Des créatures sous le soleil prennent des formes, jouent de l'ombre et de la lumière comme si le jour et la nuit n'existaient plus, se donnent des volumes surprenants, accumulent les courbes et leurs contrepoints, ondulent au vent, s'ouvrent sous le ciel, laissent voir et frémir les parties les plus intimes de leur chair... Leurs apparences fort singulières se doublent de parfums sauvages ou savants qui attirent l'attention bien avant qu'on les respire. Cet exhibitionnisme a quelque chose de sacré quand il joue avec le nombre d'or, on ne sait quelle divine proportion si différente de nos symétries habituelles. On dirait que ces créatures sont à l'apogée de leur existence, que pas une de leurs cellules n'est en trop ou en moins, que le temps s'arrête et que l'espace vibre autour d'elles d'une musique qui les traverse et les copie. On sent qu'il faut s'en approcher, que nous sommes invités à une visite sans fin, que notre curiosité sera merveilleusement récompensée, qu'on nous réserve les meilleures places du spectacle... Nos ancêtres y furent attentifs bien avant de savoir compter et faire des phrases. 
Les néandertaliens aimaient les fleurs et en disposaient sur les morts. Cette complicité de la nature et des hommes est universelle depuis que nous avons le goût des métaphores. On se parfume et on s'habille... De miracle en miracle un singe devint Apollon et sa guenon se tint sur les eaux comme la Vénus de Botticelli. On essaie d'imaginer l'immense succession des regards lancés par l'Australopithèque et finissant sur les tapis rouges de la Haute-Couture... 
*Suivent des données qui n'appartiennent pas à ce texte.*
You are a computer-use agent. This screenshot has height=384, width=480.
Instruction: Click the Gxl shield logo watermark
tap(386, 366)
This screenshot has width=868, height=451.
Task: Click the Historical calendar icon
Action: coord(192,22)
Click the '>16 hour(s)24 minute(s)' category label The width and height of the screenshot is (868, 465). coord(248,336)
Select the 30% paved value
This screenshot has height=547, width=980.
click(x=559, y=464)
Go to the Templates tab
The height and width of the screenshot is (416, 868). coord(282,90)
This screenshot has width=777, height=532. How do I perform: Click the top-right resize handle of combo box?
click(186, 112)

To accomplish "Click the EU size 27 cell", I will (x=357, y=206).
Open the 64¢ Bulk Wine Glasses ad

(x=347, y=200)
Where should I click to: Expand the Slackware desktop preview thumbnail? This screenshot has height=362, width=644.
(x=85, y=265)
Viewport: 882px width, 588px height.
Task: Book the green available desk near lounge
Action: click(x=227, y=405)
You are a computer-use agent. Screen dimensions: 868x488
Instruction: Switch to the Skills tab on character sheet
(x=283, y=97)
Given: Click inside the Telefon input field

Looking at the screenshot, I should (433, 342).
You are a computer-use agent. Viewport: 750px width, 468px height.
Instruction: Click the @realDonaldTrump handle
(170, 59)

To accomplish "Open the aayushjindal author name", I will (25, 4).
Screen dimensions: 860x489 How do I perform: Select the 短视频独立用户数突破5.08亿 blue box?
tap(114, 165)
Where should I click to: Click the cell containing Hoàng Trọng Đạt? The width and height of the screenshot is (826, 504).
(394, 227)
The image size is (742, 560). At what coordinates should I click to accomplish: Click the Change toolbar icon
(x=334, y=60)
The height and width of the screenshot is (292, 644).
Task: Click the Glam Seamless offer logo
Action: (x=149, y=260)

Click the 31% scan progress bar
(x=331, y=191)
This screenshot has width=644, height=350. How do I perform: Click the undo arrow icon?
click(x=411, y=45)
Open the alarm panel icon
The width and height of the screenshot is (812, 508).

On ne peut voir ici que divines interventions et force mythologies, car la Nature nous est aussi étrangère que les galaxies lointaines. Nous sommes encombrés de vieilles lunes car nous désirons dans les fleurs d'autres nous-mêmes, fort satisfaits de nos apparences et persuadés qu'une mère attentive et nourricière veille sur nos plaisirs. Lucrèce et Virgile l'ont chantée à leur manière , Hippocrate la saluait bien bas et Rousseau qui n'y connaissait pas grand chose, versait des larmes rien que d'y penser. La Beauté fut là où se débrouillait la vie avec adresse et imprévus,  construite dans les formes et les contours, saisissable comme une mélodie, passant les murailles et affolant les jours ordinaires. Nous fûmes ainsi consolés de notre brièveté et de notre inachèvement. 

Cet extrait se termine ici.